• Passage
^^^^^^^^^^^^^^^^

A RISK CONSULTANCY firm based in Canary Wharf's gleaming financial
district emails us here at BullionVault to
ask:
"We are keen if possible to get a view from you on the recent heat between
the UK and Russian governments.
"Is this likely to make London a less attractive place for Russian companies
to list their equity? Is the City suddenly going to go up in arms and demand
further regulation? Or will it just be business as usual?"
Regular readers of the View
from the Vault might guess we have no answers. They might also wonder
why-in-the-hell anyone would ask us! But they'll also know we shall attempt
a reply regardless. Yes, it's eight months since we last studied the hazards
of Russian equities listing on the London market, right around the time that Polonium
210 poisoned a dissident Russian spy in a West End sushi bar.
Nor can we begin to guess how the LSE or City watchdog, the Financial Services
Authority, might feel about becoming bit-players in Whitehall's latest comedy
of errors. Chasing down the Russian spy accused of poisoning Alexander Litvinenko
in Central London would surely require an extradition treaty, not a tightening
of stock-market rules.
And besides, as John Kampfner notes in The Guardian, "If the UK and
Russia did have an extradition treaty, what would happen to Boris Berezovsky,
a one-time top Kremlin figure-turned-dissident whom Putin regards as his public
enemy No.1? Berezovsky and other oligarchs now live here [in London] in opulence,
thanks to our absurdly generous tax laws."
But still, we can't help wondering: Do Russian companies - most especially
the gas, oil and mining companies who make up 80% of the Russian stock market
- actually need to raise cash by listing on Western exchanges?
If you haven't bought into Gazprom yet, you might not get chance to buy Russia
in London for much longer, perhaps. As Marc Faber has observed, what finally
destroyed the Soviet Union at the end of the '80s wasn't so much the victory
of Western capitalism but the collapse of global oil prices to $10 per barrel.
Now oil looks firm above $60 if not $70, and "we're only a headline of significance
away from $100 oil," reckons John Kilduff, an analyst in New York for Man Financial.
Little wonder then that President Putin's belligerence looks like the swagger
of a man who just can't lose...so long as energy stays expensive. As it is,
Russia's forex reserves now stand at No.3 behind China and Japan, and Europe
needs Russian energy flows far more than Russia needs European cash in return.
Or so it would seem for the foreseeable future. And as for Western companies
investing in Russian resources directly, Shell's loss of its Sakhalin project...foreign
gold miners' ongoing problems with Moscow's Environmental Agency licenses...and
now the expulsion of Britain's trade ambassador...would suggest that capex
from overseas simply isn't wanted or needed.
Foreign investment dollars are being actively scorned. Yet British companies
still want in! Will they never learn? "Last month, following months of pressure
from the Russian authorities, BP's 50%-owned joint venture TNK-BP was forced
to sell its stake in the vast Kovykta gas field to Gazprom, the [Russian] state-controlled
gas company, at a bargain price," reports Ed Crooks in the Financial Times. "But
BP still sees great potential in investing in Russia, and hopes for further
development of joint ventures with Gazprom and other Russian companies."

^^^^^^^^^^^^^^^^

• Extracted records
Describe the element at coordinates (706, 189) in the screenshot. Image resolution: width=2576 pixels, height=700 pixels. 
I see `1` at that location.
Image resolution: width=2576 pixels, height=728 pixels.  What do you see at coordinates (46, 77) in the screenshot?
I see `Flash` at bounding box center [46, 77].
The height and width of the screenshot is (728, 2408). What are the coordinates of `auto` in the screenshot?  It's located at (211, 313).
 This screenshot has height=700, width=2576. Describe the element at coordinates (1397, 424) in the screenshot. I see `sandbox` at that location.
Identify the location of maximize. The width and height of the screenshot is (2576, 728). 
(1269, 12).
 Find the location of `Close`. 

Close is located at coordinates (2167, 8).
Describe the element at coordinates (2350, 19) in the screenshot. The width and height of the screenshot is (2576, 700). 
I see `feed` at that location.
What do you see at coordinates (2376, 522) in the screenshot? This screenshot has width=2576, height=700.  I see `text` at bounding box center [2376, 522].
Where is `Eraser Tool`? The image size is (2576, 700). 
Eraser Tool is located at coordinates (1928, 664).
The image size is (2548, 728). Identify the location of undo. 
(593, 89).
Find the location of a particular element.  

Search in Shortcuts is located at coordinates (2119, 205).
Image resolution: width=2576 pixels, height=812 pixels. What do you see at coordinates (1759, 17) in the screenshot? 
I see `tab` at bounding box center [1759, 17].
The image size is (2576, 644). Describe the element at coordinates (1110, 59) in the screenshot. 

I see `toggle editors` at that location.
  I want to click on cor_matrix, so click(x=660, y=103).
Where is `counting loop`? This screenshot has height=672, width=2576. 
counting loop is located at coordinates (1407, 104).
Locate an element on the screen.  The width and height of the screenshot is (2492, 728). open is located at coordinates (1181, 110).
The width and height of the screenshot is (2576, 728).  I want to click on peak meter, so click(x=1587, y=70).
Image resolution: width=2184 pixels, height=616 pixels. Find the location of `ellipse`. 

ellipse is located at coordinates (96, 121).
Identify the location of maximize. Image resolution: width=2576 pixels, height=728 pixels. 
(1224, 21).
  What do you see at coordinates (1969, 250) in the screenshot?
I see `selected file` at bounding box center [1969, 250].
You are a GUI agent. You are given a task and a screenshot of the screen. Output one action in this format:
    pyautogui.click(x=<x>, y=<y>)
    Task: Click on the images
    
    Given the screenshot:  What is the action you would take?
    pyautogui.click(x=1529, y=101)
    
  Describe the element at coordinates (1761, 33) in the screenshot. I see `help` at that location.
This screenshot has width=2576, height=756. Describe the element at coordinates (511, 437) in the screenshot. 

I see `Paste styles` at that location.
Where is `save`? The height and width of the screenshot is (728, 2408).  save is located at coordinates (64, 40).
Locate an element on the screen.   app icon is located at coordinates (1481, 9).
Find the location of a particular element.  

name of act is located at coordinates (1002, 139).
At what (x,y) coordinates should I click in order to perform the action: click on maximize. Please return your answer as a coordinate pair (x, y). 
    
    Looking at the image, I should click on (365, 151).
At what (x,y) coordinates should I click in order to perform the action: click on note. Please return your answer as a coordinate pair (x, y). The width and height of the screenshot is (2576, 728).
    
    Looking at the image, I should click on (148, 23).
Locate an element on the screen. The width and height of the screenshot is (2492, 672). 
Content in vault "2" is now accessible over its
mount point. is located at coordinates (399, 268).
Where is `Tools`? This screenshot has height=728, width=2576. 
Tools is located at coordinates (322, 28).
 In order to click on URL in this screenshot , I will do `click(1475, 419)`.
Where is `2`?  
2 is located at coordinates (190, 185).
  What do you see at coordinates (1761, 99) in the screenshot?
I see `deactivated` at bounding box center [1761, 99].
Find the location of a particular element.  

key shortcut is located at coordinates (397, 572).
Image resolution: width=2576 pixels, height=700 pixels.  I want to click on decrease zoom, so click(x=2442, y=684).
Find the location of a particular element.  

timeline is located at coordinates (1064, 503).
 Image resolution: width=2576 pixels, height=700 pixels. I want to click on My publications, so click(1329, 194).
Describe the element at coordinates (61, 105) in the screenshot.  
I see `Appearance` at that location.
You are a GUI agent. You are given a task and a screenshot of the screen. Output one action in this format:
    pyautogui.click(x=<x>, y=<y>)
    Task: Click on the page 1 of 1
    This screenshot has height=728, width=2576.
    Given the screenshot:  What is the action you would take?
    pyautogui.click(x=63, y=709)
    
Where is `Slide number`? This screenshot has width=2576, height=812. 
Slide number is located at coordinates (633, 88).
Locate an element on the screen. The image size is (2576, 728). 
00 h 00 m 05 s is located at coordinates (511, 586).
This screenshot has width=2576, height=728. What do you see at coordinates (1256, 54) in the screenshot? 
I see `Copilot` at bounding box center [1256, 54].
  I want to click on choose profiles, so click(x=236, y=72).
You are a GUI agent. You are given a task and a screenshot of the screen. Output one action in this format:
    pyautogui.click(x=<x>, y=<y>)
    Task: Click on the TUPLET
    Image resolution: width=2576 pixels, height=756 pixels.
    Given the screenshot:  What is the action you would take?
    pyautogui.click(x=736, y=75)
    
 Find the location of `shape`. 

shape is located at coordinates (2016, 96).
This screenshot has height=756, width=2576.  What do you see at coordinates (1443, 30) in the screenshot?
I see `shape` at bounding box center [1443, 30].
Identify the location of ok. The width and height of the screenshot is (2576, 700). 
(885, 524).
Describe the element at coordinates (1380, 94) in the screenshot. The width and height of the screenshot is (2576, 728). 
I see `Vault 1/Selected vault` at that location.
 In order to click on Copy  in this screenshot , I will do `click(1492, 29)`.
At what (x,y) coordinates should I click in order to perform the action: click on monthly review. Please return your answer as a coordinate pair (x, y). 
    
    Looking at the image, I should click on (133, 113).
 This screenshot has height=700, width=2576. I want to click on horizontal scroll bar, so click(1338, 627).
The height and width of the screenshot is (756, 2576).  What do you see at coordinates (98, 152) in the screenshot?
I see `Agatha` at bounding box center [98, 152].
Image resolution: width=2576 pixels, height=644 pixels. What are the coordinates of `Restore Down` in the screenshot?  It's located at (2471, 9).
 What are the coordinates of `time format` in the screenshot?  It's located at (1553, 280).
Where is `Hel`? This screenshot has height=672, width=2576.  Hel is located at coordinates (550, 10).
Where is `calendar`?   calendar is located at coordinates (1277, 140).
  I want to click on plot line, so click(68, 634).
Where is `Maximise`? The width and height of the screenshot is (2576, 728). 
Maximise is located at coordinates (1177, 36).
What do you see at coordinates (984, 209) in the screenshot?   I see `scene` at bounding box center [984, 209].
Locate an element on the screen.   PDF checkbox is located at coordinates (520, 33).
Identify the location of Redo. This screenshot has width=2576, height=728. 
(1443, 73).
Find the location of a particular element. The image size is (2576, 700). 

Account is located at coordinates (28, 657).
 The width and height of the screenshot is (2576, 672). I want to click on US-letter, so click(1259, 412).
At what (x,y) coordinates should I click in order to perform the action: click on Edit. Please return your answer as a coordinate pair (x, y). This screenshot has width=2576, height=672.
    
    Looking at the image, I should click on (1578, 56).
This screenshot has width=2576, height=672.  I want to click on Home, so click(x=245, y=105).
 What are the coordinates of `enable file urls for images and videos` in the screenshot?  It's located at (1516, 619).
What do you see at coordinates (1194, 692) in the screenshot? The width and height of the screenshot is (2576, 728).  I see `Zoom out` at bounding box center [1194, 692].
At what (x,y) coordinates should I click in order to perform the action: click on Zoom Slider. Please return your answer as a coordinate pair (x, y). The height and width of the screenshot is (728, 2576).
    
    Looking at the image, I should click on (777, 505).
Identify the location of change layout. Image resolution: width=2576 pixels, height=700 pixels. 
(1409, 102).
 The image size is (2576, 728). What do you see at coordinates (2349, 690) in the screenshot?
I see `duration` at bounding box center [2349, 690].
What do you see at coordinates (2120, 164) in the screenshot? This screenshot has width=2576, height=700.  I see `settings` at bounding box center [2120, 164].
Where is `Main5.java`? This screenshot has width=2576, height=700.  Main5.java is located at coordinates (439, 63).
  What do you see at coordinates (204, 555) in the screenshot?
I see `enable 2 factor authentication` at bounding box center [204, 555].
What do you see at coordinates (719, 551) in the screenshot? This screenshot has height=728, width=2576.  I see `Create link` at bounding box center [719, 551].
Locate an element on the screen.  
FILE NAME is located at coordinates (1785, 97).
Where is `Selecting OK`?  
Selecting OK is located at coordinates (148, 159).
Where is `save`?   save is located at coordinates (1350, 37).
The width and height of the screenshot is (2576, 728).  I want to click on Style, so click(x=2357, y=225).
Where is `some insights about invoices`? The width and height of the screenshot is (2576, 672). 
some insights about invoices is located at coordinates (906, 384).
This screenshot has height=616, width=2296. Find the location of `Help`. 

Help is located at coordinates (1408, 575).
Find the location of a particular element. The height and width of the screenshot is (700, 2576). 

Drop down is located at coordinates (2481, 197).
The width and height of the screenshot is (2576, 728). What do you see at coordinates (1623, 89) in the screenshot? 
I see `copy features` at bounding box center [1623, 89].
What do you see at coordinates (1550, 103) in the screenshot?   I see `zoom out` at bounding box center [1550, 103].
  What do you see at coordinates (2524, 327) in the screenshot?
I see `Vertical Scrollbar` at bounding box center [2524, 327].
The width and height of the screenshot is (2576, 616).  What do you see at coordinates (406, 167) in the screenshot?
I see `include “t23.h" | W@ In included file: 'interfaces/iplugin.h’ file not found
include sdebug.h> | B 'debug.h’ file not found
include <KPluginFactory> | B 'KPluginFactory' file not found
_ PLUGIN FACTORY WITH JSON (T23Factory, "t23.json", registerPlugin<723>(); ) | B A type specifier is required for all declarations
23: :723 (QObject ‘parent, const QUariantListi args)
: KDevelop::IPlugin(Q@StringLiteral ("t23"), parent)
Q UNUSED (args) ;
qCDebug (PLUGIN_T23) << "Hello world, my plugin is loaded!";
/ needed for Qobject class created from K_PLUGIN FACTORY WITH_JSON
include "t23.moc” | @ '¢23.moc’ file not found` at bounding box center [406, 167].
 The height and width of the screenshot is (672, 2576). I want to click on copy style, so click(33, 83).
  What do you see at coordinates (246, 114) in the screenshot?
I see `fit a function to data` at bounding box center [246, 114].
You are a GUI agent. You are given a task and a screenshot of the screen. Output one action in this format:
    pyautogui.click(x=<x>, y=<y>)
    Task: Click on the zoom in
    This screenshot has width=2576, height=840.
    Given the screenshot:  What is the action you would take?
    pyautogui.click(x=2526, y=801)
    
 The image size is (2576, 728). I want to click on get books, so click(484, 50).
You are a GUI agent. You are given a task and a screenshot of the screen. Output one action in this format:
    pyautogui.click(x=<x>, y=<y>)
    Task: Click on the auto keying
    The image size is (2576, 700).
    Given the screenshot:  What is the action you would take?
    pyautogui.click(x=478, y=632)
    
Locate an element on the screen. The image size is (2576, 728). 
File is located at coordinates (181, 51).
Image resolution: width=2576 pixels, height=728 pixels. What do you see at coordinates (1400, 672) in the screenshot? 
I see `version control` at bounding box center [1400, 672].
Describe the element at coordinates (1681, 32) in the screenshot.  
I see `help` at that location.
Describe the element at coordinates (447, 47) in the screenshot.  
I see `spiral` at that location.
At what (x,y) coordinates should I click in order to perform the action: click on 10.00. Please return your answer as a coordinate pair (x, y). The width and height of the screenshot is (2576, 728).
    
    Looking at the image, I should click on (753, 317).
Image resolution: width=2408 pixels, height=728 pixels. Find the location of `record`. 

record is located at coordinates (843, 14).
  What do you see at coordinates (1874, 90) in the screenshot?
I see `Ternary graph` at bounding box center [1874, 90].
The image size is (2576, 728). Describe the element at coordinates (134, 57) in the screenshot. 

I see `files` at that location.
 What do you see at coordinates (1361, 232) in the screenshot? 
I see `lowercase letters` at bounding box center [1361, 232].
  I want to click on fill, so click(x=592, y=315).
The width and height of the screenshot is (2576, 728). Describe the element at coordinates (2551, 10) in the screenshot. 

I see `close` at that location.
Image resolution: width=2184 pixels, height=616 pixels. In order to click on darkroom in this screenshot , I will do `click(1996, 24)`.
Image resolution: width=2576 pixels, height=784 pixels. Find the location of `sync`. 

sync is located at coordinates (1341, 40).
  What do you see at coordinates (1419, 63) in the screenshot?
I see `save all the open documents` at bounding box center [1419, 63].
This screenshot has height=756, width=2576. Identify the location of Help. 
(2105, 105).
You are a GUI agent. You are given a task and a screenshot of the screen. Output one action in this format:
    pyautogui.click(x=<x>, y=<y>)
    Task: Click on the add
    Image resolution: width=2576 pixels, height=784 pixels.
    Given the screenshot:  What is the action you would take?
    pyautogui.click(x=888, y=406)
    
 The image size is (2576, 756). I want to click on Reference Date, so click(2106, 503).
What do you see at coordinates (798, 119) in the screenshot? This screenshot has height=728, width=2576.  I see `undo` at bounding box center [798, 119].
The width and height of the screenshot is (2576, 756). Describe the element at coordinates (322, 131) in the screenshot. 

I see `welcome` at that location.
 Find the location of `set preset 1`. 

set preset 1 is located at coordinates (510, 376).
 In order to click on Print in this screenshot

^^^^^^^^^^^^^^^^

Copy the text on Russian companies and the London market word for word, between "Little wonder then" and "cash in return.", inclusive.

Little wonder then that President Putin's belligerence looks like the swagger
of a man who just can't lose...so long as energy stays expensive. As it is,
Russia's forex reserves now stand at No.3 behind China and Japan, and Europe
needs Russian energy flows far more than Russia needs European cash in return.